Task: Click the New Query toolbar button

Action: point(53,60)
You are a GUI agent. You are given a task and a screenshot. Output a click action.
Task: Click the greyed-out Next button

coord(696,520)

● ● ● ● ●

Requirement:
Write out again, exactly, the lines from the one holding "You are a GUI" through the end of the listing, with both ends included.

Exercise solution:
You are a GUI agent. You are given a task and a screenshot. Output a click action.
Task: Click the greyed-out Next button

coord(696,520)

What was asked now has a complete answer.